▶ [Task brief]: Would you please write out each entry precisely as given?

Segment Start: Data records

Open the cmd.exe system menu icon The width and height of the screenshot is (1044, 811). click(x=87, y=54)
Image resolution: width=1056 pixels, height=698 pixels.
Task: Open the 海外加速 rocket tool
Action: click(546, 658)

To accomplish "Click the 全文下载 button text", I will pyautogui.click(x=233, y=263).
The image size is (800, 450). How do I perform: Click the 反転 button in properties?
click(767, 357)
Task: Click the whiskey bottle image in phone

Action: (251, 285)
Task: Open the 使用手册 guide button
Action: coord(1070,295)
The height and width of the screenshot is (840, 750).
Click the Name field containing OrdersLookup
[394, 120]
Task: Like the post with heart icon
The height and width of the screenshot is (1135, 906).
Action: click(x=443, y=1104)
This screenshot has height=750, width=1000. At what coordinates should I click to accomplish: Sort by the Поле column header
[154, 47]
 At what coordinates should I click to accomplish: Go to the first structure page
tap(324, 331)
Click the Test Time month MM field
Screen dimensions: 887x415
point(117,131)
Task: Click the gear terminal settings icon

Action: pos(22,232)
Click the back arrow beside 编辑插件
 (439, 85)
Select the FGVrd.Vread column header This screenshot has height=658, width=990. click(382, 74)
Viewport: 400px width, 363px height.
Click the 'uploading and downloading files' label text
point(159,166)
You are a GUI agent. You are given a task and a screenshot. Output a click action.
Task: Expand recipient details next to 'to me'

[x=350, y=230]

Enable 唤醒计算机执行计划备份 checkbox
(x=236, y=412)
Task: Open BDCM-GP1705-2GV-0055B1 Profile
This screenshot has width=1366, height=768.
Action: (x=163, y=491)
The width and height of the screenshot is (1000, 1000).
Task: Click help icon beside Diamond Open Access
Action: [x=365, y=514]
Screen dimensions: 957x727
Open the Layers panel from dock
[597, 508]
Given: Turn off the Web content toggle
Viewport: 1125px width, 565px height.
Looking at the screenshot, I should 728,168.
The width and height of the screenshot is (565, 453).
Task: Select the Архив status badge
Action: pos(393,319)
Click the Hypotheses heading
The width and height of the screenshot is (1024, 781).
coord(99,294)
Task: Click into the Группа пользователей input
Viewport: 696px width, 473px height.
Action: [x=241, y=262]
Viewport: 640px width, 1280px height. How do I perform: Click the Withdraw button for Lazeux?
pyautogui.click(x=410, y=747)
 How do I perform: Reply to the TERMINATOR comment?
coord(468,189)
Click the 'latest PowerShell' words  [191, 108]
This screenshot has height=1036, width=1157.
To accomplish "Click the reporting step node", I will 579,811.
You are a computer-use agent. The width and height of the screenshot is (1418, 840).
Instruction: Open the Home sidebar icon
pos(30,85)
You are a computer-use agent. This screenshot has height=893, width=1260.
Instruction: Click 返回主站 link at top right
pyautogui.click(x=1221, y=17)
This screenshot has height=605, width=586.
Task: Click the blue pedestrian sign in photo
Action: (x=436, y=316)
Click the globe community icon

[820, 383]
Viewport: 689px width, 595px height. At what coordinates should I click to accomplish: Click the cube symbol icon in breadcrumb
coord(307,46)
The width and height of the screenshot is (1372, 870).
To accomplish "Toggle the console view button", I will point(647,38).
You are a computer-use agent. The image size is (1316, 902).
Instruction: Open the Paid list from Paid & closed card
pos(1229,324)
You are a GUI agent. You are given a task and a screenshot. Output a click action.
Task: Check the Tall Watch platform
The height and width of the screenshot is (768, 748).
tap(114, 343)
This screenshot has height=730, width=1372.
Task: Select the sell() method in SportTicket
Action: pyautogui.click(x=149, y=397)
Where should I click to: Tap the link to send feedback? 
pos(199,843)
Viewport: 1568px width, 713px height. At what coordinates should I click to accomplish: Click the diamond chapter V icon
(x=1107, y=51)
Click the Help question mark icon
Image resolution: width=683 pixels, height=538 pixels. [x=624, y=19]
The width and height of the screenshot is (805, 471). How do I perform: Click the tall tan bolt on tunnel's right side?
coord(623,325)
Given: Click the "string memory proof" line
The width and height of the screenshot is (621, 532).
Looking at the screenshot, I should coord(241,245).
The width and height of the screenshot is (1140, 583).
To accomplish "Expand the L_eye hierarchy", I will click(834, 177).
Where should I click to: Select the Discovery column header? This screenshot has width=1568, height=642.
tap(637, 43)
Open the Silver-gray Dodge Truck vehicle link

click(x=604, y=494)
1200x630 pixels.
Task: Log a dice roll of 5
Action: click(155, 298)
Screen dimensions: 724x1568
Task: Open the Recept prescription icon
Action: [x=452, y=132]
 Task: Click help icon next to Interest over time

Segment End: Data records

▶ [Output below]:
Open the cmd.exe system menu icon The width and height of the screenshot is (1044, 811). click(x=87, y=54)
Image resolution: width=1056 pixels, height=698 pixels.
Task: Open the 海外加速 rocket tool
Action: click(546, 658)

To accomplish "Click the 全文下载 button text", I will pyautogui.click(x=233, y=263).
The image size is (800, 450). How do I perform: Click the 反転 button in properties?
click(767, 357)
Task: Click the whiskey bottle image in phone

Action: (251, 285)
Task: Open the 使用手册 guide button
Action: coord(1070,295)
The height and width of the screenshot is (840, 750).
Click the Name field containing OrdersLookup
[394, 120]
Task: Like the post with heart icon
The height and width of the screenshot is (1135, 906).
Action: click(x=443, y=1104)
This screenshot has height=750, width=1000. At what coordinates should I click to accomplish: Sort by the Поле column header
[154, 47]
 At what coordinates should I click to accomplish: Go to the first structure page
tap(324, 331)
Click the Test Time month MM field
Screen dimensions: 887x415
point(117,131)
Task: Click the gear terminal settings icon

Action: pos(22,232)
Click the back arrow beside 编辑插件
 (439, 85)
Select the FGVrd.Vread column header This screenshot has height=658, width=990. click(382, 74)
Viewport: 400px width, 363px height.
Click the 'uploading and downloading files' label text
point(159,166)
You are a GUI agent. You are given a task and a screenshot. Output a click action.
Task: Expand recipient details next to 'to me'

[x=350, y=230]

Enable 唤醒计算机执行计划备份 checkbox
(x=236, y=412)
Task: Open BDCM-GP1705-2GV-0055B1 Profile
This screenshot has width=1366, height=768.
Action: (x=163, y=491)
The width and height of the screenshot is (1000, 1000).
Task: Click help icon beside Diamond Open Access
Action: [x=365, y=514]
Screen dimensions: 957x727
Open the Layers panel from dock
[597, 508]
Given: Turn off the Web content toggle
Viewport: 1125px width, 565px height.
Looking at the screenshot, I should 728,168.
The width and height of the screenshot is (565, 453).
Task: Select the Архив status badge
Action: pos(393,319)
Click the Hypotheses heading
The width and height of the screenshot is (1024, 781).
coord(99,294)
Task: Click into the Группа пользователей input
Viewport: 696px width, 473px height.
Action: [x=241, y=262]
Viewport: 640px width, 1280px height. How do I perform: Click the Withdraw button for Lazeux?
pyautogui.click(x=410, y=747)
 How do I perform: Reply to the TERMINATOR comment?
coord(468,189)
Click the 'latest PowerShell' words  [191, 108]
This screenshot has height=1036, width=1157.
To accomplish "Click the reporting step node", I will 579,811.
You are a computer-use agent. The width and height of the screenshot is (1418, 840).
Instruction: Open the Home sidebar icon
pos(30,85)
You are a computer-use agent. This screenshot has height=893, width=1260.
Instruction: Click 返回主站 link at top right
pyautogui.click(x=1221, y=17)
This screenshot has height=605, width=586.
Task: Click the blue pedestrian sign in photo
Action: (x=436, y=316)
Click the globe community icon

[820, 383]
Viewport: 689px width, 595px height. At what coordinates should I click to accomplish: Click the cube symbol icon in breadcrumb
coord(307,46)
The width and height of the screenshot is (1372, 870).
To accomplish "Toggle the console view button", I will point(647,38).
You are a computer-use agent. The image size is (1316, 902).
Instruction: Open the Paid list from Paid & closed card
pos(1229,324)
You are a GUI agent. You are given a task and a screenshot. Output a click action.
Task: Check the Tall Watch platform
The height and width of the screenshot is (768, 748).
tap(114, 343)
This screenshot has height=730, width=1372.
Task: Select the sell() method in SportTicket
Action: pyautogui.click(x=149, y=397)
Where should I click to: Tap the link to send feedback? 
pos(199,843)
Viewport: 1568px width, 713px height. At what coordinates should I click to accomplish: Click the diamond chapter V icon
(x=1107, y=51)
Click the Help question mark icon
Image resolution: width=683 pixels, height=538 pixels. [x=624, y=19]
The width and height of the screenshot is (805, 471). How do I perform: Click the tall tan bolt on tunnel's right side?
coord(623,325)
Given: Click the "string memory proof" line
The width and height of the screenshot is (621, 532).
Looking at the screenshot, I should coord(241,245).
The width and height of the screenshot is (1140, 583).
To accomplish "Expand the L_eye hierarchy", I will click(834, 177).
Where should I click to: Select the Discovery column header? This screenshot has width=1568, height=642.
tap(637, 43)
Open the Silver-gray Dodge Truck vehicle link

click(x=604, y=494)
1200x630 pixels.
Task: Log a dice roll of 5
Action: click(155, 298)
Screen dimensions: 724x1568
Task: Open the Recept prescription icon
Action: [x=452, y=132]
 Task: Click help icon next to Interest over time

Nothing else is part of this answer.